*Records provided*
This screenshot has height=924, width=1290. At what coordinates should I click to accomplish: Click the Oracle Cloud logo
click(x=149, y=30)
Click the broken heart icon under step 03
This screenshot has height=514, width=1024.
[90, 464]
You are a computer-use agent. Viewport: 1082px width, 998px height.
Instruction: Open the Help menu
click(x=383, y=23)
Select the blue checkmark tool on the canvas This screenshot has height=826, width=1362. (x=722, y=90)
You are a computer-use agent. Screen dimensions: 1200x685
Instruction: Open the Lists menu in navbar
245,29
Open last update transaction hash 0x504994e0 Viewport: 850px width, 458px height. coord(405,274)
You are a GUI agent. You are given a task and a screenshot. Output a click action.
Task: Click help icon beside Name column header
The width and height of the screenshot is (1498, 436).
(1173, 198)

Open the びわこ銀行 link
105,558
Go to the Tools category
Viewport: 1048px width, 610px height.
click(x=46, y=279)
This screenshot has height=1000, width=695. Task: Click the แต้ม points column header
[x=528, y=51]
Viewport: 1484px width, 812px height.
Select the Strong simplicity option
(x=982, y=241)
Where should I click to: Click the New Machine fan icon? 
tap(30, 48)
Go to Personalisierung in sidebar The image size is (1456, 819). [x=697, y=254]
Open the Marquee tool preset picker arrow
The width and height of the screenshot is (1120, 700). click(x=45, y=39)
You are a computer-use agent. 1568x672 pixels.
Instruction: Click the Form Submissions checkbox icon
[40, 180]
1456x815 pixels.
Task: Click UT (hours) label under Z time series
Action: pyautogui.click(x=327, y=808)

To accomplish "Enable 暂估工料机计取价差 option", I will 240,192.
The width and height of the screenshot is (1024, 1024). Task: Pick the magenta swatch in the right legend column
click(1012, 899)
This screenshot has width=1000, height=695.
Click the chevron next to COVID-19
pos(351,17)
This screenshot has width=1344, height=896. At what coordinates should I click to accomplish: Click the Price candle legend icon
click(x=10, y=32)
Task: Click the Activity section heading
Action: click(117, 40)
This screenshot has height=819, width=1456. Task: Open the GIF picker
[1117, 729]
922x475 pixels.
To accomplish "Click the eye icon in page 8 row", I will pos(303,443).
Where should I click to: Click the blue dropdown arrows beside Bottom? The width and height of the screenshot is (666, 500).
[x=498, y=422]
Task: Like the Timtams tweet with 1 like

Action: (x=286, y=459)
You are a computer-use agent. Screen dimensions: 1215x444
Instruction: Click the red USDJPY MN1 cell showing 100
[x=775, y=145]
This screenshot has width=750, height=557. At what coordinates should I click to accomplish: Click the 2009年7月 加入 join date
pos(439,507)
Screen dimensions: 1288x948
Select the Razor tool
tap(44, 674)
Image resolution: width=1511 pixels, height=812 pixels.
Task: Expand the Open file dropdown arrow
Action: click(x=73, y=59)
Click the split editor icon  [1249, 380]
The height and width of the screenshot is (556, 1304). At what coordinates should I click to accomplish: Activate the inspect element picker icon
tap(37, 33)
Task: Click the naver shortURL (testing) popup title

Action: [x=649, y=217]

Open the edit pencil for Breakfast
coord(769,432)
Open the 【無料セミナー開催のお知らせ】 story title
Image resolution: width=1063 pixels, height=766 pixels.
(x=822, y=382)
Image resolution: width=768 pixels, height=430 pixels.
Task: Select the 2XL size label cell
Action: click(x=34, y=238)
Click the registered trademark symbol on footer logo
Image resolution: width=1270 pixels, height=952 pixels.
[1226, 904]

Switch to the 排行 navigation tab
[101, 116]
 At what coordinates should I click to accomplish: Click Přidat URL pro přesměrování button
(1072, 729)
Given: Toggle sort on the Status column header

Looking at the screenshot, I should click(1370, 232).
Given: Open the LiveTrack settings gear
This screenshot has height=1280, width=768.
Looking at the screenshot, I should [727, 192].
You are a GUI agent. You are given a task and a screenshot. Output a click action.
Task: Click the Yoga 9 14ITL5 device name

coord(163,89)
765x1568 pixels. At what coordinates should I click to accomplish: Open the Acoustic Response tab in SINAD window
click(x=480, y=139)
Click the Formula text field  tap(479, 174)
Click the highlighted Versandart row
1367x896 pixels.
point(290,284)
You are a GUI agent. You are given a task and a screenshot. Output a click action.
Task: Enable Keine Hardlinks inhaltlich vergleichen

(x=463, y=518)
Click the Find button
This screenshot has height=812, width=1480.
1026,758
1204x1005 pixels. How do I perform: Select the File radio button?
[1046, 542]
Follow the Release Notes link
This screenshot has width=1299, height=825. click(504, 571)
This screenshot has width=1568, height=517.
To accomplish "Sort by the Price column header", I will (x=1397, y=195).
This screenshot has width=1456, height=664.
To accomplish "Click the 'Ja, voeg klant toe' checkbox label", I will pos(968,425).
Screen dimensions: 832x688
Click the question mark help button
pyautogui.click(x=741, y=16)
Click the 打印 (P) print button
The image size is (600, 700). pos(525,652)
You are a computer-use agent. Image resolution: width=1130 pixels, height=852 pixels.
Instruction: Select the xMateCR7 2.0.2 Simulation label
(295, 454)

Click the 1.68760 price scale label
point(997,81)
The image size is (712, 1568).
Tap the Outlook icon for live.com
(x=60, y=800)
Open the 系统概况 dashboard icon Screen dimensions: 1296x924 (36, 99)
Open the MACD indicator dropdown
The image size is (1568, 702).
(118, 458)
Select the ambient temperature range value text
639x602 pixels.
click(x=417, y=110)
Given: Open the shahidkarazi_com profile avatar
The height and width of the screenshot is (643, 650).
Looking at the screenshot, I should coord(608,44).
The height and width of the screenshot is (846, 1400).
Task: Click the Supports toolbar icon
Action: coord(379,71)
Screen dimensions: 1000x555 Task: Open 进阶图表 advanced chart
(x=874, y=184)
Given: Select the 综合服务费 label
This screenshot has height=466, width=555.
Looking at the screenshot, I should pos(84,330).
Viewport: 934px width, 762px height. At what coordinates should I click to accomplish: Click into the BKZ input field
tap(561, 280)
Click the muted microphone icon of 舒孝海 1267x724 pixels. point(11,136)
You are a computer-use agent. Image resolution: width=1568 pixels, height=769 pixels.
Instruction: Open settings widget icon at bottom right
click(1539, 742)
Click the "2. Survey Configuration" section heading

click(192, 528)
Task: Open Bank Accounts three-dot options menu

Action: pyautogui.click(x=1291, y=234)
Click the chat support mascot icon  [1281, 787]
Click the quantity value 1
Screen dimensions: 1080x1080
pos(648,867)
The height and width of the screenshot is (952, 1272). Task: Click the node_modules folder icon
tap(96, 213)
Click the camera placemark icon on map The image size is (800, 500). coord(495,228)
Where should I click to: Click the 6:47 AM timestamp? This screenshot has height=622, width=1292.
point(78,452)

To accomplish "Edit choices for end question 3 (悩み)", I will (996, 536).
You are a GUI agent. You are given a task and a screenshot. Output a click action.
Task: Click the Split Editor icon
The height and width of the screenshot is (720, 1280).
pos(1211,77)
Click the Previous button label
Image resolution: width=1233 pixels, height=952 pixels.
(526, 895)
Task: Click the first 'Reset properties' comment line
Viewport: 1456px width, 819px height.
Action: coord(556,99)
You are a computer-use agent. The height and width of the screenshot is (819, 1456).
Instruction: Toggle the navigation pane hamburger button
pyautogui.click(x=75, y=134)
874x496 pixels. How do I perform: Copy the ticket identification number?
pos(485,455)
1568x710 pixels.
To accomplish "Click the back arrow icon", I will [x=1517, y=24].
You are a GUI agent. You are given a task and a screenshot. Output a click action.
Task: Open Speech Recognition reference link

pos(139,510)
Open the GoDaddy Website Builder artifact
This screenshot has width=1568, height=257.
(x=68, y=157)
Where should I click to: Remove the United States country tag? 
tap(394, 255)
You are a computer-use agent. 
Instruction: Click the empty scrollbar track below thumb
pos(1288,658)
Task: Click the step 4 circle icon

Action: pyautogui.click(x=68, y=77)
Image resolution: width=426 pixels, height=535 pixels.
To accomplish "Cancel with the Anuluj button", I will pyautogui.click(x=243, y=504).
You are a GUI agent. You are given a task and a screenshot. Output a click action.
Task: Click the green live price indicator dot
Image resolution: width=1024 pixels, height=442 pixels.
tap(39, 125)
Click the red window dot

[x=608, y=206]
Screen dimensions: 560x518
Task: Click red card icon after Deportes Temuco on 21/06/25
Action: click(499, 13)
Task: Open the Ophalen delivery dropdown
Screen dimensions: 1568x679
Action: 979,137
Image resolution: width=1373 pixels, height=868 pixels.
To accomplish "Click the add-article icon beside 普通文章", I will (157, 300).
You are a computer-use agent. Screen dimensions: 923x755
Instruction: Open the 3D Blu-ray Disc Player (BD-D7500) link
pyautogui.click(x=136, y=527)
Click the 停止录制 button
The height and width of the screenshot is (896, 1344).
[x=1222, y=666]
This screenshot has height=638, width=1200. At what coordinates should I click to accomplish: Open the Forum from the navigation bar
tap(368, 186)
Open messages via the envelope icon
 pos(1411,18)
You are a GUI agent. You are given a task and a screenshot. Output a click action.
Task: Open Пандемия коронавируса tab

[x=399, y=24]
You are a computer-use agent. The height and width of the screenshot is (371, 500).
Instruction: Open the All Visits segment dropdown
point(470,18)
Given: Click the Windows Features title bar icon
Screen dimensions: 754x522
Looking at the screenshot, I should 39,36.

*Written request*
Rewrite everything above from the line containing "Task: Like the Timtams tweet with 1 like" down to the line containing "[x=775, y=145]", requests included, and shift each coordinate in the answers by -80. Leave every other number in these items unchanged.

*Response below*
Task: Like the Timtams tweet with 1 like

Action: (x=206, y=379)
You are a computer-use agent. Screen dimensions: 1215x444
Instruction: Click the red USDJPY MN1 cell showing 100
[x=695, y=65]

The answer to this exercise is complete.